▶ [Task details]: From the line with "Shipping (822, 322)" through the line with "لطيف صديقة تتمتع", repeat the entries verbatim, both end lines included, and add nothing.

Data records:
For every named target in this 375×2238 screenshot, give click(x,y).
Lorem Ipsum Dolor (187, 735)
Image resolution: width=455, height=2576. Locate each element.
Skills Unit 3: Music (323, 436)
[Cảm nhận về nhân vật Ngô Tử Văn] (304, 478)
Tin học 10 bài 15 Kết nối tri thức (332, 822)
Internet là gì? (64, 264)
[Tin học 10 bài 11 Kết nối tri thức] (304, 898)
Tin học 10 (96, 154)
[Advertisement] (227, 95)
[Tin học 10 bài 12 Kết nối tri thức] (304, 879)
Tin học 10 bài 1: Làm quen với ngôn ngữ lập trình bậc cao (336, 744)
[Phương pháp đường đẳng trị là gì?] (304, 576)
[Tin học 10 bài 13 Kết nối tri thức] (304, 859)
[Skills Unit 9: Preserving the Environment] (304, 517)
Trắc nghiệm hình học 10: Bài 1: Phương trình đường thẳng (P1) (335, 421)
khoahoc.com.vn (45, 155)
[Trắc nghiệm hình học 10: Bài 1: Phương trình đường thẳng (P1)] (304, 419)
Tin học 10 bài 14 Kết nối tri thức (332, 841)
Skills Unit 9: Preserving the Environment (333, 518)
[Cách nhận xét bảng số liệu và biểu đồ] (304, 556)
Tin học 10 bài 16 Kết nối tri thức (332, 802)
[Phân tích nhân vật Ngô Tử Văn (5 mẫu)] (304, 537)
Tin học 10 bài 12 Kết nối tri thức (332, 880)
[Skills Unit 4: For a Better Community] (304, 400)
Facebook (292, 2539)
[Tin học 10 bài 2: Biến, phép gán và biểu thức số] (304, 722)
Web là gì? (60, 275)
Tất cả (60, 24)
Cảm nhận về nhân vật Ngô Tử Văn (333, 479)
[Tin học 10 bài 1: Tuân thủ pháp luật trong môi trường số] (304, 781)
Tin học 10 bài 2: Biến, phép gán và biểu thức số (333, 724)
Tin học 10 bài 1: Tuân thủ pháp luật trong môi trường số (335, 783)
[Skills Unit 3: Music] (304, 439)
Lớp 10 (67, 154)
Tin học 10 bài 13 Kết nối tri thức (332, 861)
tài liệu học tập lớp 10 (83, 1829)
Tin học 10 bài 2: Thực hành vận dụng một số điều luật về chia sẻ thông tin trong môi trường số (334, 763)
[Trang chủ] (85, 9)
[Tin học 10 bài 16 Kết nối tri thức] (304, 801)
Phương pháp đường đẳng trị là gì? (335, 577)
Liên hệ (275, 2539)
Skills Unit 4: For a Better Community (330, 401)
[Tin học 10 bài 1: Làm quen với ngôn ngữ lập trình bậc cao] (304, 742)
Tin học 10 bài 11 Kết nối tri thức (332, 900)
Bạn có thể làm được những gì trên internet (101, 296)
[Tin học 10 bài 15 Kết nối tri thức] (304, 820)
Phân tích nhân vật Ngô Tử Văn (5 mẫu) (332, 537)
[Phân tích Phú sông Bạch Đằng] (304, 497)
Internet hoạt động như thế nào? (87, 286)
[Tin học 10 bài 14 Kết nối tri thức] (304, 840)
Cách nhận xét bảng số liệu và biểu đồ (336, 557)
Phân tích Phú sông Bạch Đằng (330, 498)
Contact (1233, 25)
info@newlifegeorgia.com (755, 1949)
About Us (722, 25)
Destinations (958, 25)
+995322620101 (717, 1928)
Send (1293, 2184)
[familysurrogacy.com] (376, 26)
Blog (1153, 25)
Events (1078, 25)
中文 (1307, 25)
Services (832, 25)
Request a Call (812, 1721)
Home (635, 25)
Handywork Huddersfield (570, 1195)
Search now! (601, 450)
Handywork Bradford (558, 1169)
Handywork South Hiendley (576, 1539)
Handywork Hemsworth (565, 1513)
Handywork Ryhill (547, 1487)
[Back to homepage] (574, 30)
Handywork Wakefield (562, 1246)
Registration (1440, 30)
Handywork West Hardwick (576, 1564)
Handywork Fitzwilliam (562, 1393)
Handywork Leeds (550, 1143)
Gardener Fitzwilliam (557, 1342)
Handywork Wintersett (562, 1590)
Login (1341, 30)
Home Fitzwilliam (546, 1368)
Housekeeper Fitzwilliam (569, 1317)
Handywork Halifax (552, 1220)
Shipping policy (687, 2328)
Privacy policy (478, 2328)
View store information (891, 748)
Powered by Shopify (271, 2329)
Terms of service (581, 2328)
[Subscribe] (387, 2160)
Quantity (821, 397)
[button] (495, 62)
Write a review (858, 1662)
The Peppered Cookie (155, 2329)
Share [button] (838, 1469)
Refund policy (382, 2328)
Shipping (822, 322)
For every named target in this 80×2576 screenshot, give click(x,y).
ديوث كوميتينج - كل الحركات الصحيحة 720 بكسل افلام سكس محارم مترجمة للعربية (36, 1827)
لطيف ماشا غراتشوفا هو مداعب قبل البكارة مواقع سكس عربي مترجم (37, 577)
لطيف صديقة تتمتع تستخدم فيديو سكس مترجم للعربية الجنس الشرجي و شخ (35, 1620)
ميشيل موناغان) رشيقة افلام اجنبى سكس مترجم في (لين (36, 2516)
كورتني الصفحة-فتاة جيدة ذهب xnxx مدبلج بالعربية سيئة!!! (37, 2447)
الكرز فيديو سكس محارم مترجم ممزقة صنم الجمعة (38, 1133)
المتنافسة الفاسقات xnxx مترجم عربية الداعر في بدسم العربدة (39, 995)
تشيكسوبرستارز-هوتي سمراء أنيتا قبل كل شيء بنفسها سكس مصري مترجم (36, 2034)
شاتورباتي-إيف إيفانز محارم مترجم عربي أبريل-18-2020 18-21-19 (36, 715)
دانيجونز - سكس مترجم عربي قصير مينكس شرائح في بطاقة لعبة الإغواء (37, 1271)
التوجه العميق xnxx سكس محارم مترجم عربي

▶ [Written solution]:
Shipping (822, 322)
For every named target in this 80×2576 screenshot, give click(x,y).
ديوث كوميتينج - كل الحركات الصحيحة 720 بكسل افلام سكس محارم مترجمة للعربية (36, 1827)
لطيف ماشا غراتشوفا هو مداعب قبل البكارة مواقع سكس عربي مترجم (37, 577)
لطيف صديقة تتمتع تستخدم فيديو سكس مترجم للعربية الجنس الشرجي و شخ (35, 1620)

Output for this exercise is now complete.